Your goal = Print only the closing part of the entries. It starts at the line containing "The height and width of the screenshot is (1111, 2267)." and includes the final line, exactly as written.

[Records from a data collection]
____

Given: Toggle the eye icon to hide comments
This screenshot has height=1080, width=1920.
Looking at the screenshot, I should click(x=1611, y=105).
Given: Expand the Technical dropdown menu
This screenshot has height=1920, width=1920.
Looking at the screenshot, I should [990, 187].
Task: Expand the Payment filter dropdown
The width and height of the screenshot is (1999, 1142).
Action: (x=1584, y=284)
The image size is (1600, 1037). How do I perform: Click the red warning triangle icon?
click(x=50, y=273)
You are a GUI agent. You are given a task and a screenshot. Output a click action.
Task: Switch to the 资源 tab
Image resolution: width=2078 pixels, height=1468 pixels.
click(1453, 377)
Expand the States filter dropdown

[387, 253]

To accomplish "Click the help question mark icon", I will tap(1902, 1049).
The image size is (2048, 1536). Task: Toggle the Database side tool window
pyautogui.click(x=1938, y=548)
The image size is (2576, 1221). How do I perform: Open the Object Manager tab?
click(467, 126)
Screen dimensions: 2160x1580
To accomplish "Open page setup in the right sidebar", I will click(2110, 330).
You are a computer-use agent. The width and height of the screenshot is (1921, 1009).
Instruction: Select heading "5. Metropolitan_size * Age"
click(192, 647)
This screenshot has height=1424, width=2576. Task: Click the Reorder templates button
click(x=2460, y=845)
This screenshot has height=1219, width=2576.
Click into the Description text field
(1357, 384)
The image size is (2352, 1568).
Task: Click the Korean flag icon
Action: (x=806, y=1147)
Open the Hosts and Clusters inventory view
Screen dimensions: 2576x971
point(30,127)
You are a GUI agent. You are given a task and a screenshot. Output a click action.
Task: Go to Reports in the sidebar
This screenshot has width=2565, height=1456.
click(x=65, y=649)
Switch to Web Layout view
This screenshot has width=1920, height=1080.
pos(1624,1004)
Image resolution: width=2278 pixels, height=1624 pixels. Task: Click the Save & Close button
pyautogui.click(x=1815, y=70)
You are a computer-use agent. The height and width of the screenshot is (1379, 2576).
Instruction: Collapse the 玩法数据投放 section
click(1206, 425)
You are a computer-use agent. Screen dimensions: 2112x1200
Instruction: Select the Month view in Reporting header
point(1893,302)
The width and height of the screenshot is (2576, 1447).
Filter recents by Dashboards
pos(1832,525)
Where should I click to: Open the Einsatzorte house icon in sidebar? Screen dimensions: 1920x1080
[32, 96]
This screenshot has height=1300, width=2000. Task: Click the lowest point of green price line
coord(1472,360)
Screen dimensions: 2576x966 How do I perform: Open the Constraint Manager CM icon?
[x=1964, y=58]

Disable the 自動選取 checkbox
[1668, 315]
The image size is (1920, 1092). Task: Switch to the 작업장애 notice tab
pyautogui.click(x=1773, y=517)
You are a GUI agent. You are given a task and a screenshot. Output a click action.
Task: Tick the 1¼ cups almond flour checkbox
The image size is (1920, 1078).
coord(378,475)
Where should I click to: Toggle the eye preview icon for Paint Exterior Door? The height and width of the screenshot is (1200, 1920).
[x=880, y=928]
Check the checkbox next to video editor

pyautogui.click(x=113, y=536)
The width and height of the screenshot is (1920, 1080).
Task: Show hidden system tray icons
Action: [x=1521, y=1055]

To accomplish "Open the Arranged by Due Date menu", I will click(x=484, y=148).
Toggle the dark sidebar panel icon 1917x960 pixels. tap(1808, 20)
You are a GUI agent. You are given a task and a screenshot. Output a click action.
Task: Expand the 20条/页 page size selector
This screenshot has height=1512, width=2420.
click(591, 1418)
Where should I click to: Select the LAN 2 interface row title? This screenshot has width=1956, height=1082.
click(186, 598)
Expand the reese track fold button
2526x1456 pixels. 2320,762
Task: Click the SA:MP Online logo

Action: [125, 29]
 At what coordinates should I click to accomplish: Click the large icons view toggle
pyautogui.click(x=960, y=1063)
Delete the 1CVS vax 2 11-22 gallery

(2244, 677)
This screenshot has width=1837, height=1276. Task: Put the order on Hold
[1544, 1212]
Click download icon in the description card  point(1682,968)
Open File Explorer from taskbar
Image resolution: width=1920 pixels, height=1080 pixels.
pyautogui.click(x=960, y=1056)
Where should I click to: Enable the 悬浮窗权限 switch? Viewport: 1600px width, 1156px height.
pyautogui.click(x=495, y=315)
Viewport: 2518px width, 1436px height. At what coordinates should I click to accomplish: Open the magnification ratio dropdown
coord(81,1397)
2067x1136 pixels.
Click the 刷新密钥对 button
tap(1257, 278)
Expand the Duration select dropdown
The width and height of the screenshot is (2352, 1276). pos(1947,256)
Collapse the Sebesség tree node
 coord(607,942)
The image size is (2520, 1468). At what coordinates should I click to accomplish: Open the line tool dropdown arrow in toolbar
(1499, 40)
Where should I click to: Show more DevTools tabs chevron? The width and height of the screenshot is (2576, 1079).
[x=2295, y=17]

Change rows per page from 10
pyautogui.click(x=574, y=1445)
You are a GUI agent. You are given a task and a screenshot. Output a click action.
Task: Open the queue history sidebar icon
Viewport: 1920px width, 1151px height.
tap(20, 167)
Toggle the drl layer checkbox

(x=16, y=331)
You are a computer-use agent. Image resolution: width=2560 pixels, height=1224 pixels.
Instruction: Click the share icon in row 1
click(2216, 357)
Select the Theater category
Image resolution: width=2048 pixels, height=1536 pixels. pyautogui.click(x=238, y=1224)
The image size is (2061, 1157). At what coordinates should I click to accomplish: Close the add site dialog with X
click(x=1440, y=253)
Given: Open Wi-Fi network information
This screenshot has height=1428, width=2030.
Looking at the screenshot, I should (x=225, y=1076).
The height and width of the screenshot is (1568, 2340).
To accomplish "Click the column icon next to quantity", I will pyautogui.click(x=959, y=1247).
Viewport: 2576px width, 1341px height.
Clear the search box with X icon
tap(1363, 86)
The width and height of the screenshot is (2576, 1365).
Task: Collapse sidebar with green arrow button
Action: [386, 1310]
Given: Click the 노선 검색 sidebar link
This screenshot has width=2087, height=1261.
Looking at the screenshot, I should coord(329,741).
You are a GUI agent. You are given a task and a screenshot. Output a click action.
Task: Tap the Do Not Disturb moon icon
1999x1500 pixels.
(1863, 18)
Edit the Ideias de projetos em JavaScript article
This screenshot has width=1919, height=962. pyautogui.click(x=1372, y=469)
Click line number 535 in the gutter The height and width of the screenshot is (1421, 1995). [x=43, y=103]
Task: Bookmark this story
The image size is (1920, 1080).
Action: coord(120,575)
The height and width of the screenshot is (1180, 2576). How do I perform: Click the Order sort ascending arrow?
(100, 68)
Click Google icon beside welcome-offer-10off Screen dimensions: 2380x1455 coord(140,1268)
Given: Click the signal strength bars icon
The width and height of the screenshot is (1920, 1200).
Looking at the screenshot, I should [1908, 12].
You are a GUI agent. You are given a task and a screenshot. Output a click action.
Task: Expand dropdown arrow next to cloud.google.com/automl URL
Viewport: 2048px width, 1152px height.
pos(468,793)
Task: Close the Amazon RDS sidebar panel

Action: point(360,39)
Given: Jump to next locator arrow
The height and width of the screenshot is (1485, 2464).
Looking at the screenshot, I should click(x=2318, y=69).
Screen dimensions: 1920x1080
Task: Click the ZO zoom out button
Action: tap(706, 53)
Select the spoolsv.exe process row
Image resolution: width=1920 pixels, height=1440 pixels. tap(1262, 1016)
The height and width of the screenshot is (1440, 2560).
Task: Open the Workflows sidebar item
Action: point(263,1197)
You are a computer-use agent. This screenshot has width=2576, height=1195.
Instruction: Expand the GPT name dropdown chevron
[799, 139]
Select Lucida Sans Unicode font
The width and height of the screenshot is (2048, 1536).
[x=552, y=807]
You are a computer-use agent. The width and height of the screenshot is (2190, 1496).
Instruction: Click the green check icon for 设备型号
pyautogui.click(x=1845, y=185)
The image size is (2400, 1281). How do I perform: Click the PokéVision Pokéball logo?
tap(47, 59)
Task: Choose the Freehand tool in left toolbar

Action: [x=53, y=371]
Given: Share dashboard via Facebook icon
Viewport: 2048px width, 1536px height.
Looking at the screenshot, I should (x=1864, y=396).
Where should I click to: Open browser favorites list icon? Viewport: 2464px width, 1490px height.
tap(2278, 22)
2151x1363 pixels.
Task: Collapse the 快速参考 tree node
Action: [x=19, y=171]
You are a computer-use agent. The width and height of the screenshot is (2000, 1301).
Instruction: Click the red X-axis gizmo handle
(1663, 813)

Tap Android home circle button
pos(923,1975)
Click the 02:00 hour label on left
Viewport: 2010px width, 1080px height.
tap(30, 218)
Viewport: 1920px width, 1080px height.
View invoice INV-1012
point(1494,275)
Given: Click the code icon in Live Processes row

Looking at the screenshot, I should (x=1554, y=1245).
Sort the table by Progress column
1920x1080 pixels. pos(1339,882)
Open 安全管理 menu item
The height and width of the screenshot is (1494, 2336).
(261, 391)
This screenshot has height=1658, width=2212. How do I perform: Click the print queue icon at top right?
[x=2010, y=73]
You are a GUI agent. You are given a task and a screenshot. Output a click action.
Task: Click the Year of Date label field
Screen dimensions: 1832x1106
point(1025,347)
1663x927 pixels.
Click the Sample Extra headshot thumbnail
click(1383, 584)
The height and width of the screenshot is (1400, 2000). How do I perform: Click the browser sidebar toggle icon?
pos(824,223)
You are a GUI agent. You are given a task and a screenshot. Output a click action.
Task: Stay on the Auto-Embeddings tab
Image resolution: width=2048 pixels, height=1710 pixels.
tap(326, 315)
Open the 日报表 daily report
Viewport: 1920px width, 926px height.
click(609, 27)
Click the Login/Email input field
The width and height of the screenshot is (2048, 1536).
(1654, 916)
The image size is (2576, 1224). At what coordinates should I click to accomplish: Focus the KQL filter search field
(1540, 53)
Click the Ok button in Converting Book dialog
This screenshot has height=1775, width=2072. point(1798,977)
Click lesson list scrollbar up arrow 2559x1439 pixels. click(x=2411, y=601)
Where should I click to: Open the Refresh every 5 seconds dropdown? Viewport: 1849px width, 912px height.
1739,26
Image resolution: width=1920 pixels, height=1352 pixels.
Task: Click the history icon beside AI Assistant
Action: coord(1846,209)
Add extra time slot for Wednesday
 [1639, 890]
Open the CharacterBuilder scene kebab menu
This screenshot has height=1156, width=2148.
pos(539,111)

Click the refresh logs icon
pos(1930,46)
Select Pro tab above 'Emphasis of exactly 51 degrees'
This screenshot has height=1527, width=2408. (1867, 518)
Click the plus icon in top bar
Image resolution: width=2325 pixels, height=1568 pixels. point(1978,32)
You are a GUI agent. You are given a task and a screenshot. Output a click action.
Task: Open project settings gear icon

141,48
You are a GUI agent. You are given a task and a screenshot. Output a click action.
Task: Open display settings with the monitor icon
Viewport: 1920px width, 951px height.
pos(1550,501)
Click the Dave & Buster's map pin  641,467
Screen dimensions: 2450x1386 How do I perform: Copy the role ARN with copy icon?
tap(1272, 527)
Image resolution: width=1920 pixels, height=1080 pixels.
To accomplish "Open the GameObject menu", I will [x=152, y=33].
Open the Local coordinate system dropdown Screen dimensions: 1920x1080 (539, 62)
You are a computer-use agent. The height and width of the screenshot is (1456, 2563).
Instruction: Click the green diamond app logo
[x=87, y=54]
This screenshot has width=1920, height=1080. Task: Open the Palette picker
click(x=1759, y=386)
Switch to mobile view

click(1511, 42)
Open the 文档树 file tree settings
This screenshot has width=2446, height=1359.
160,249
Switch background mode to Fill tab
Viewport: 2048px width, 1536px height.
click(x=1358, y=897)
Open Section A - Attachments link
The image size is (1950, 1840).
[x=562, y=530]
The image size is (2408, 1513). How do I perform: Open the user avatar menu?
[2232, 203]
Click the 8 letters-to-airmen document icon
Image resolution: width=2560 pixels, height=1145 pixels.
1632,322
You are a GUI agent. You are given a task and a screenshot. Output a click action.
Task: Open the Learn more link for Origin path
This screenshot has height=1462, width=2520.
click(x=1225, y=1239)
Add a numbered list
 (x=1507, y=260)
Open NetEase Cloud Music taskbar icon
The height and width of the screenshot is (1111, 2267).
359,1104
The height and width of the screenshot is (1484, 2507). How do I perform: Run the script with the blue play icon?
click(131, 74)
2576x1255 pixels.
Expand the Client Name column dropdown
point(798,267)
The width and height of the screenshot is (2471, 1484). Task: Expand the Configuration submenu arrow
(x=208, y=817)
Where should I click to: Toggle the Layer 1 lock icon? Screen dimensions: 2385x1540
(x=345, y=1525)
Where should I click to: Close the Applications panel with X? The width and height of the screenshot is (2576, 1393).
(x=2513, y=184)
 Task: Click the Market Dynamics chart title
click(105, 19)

____

Written response =
The height and width of the screenshot is (1111, 2267).
359,1104
The height and width of the screenshot is (1484, 2507). How do I perform: Run the script with the blue play icon?
click(131, 74)
2576x1255 pixels.
Expand the Client Name column dropdown
point(798,267)
The width and height of the screenshot is (2471, 1484). Task: Expand the Configuration submenu arrow
(x=208, y=817)
Where should I click to: Toggle the Layer 1 lock icon? Screen dimensions: 2385x1540
(x=345, y=1525)
Where should I click to: Close the Applications panel with X? The width and height of the screenshot is (2576, 1393).
(x=2513, y=184)
 Task: Click the Market Dynamics chart title
click(105, 19)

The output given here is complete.